* Begin *

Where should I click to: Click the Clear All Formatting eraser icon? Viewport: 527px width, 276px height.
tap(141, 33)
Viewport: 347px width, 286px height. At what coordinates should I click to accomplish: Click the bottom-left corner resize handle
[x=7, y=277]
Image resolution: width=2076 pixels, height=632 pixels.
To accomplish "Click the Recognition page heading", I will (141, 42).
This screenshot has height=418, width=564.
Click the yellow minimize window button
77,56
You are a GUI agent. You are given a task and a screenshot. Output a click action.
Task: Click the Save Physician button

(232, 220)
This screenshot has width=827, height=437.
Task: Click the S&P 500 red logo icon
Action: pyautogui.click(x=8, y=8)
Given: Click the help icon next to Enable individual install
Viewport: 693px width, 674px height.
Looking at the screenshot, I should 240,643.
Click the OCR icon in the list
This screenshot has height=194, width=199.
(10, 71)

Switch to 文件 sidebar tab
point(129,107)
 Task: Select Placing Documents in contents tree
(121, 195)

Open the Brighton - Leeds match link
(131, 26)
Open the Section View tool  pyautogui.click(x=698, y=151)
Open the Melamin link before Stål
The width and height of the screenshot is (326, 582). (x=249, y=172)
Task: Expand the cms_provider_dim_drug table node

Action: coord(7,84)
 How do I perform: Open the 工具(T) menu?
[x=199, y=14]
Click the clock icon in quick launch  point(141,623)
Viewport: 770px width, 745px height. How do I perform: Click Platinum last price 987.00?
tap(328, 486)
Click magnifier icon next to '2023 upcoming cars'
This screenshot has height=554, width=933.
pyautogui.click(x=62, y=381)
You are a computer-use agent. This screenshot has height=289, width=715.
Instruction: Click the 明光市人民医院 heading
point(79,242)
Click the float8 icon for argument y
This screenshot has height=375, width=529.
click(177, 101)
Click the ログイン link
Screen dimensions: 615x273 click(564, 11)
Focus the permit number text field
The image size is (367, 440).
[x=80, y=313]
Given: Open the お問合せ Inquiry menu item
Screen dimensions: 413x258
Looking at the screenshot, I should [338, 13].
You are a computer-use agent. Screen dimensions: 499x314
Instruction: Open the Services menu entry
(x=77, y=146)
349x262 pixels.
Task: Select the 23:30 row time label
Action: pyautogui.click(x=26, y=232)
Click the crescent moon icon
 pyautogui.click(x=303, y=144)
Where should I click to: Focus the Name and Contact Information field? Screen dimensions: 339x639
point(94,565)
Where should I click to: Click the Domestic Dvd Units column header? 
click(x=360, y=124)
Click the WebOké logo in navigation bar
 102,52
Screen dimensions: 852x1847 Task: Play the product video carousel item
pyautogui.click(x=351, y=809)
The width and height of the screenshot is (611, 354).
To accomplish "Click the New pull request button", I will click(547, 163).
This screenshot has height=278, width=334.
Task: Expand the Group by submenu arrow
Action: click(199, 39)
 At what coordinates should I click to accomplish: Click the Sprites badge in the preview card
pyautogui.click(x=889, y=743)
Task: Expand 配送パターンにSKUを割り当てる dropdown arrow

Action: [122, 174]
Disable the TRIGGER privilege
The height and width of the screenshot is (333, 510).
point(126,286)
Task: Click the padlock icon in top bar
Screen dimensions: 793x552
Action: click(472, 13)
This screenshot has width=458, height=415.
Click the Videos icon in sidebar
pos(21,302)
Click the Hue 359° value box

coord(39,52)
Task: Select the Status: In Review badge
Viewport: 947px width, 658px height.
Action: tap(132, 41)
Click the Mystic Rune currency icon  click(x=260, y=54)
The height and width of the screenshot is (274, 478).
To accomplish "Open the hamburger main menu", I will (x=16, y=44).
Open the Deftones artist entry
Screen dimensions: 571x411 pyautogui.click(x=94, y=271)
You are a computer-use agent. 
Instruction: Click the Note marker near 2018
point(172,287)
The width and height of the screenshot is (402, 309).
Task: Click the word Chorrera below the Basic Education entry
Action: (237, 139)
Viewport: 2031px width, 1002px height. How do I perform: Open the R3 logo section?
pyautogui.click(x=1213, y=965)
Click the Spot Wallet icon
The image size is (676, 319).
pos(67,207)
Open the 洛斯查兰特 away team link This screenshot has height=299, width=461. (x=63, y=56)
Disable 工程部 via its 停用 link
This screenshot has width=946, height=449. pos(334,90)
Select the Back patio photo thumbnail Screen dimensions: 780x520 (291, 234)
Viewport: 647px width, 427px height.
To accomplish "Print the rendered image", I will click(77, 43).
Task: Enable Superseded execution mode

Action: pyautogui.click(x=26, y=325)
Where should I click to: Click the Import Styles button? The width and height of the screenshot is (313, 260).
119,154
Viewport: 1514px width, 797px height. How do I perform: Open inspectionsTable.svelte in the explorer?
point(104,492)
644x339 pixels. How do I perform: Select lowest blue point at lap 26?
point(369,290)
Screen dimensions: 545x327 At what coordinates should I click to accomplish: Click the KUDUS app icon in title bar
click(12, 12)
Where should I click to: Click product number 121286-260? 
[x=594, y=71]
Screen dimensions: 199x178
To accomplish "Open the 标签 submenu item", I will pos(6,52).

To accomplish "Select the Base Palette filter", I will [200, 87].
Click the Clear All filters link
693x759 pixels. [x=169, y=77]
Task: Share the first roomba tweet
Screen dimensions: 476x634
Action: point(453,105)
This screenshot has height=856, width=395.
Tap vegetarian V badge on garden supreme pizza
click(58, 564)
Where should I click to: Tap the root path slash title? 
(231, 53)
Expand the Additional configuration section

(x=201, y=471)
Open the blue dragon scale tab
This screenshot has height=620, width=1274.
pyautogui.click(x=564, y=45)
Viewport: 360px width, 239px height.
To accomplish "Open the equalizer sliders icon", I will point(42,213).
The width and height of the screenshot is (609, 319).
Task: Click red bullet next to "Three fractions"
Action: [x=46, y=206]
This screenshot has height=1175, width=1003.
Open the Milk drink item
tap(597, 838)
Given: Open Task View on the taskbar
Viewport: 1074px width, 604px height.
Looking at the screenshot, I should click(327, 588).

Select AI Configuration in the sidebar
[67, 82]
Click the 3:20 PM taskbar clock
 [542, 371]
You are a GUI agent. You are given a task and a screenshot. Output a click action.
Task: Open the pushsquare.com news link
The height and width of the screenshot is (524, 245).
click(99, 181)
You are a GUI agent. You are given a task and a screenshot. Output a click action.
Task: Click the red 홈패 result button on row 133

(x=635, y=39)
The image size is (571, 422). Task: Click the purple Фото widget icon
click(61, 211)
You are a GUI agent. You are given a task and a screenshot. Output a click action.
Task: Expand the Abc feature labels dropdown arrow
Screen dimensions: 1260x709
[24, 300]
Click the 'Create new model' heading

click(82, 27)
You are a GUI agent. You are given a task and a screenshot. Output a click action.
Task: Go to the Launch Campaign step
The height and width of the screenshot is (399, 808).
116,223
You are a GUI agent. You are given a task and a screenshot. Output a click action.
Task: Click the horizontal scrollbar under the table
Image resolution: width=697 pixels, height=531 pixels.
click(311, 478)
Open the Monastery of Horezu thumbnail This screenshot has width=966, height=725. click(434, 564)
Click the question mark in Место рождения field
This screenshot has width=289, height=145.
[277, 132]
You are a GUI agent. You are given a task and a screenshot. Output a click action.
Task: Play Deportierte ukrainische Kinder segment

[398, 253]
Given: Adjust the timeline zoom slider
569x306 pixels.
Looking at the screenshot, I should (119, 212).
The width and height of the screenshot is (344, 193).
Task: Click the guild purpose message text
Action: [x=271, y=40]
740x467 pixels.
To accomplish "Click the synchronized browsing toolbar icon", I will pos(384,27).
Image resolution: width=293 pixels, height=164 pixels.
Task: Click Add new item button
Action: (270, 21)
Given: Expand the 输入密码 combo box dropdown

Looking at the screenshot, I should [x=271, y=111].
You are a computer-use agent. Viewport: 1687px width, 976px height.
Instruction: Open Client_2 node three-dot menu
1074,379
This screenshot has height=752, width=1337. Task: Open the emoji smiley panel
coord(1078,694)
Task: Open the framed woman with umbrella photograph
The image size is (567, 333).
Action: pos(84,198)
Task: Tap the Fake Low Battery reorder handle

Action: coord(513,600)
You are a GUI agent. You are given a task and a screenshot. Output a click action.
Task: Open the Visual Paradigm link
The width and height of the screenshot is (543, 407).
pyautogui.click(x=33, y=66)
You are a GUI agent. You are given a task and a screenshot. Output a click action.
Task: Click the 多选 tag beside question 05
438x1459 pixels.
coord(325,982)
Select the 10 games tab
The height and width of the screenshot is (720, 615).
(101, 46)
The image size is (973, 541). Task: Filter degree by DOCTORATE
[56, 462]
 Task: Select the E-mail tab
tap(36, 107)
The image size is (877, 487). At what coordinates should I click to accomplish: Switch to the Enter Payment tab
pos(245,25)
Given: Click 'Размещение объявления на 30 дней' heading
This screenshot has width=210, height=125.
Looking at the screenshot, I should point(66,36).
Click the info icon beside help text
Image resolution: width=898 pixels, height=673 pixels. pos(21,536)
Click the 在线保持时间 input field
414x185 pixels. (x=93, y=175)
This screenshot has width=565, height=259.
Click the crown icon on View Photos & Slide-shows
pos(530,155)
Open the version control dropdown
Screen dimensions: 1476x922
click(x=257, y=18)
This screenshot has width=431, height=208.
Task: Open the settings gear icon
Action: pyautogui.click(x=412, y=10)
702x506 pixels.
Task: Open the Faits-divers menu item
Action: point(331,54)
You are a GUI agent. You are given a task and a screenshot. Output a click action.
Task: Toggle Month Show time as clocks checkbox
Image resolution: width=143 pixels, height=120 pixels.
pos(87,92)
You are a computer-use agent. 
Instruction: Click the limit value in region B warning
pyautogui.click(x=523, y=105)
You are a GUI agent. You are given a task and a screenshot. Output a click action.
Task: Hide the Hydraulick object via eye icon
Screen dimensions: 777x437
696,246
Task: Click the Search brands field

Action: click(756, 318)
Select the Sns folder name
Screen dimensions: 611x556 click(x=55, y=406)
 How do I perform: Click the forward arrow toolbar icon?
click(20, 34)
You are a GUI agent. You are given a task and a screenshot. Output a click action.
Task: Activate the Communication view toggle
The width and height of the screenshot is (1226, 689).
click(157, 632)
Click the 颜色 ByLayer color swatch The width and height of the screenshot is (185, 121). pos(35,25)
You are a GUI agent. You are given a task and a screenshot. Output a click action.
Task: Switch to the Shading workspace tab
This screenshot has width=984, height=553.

* End *

Task requirements
Can you echo the entries exactly, starting at the line that contains "The height and width of the screenshot is (274, 478)." and ending at the line that contains "Screen dimensions: 571x411", with both of those lines included?

Exercise output
The height and width of the screenshot is (274, 478).
To accomplish "Open the hamburger main menu", I will (x=16, y=44).
Open the Deftones artist entry
Screen dimensions: 571x411 pyautogui.click(x=94, y=271)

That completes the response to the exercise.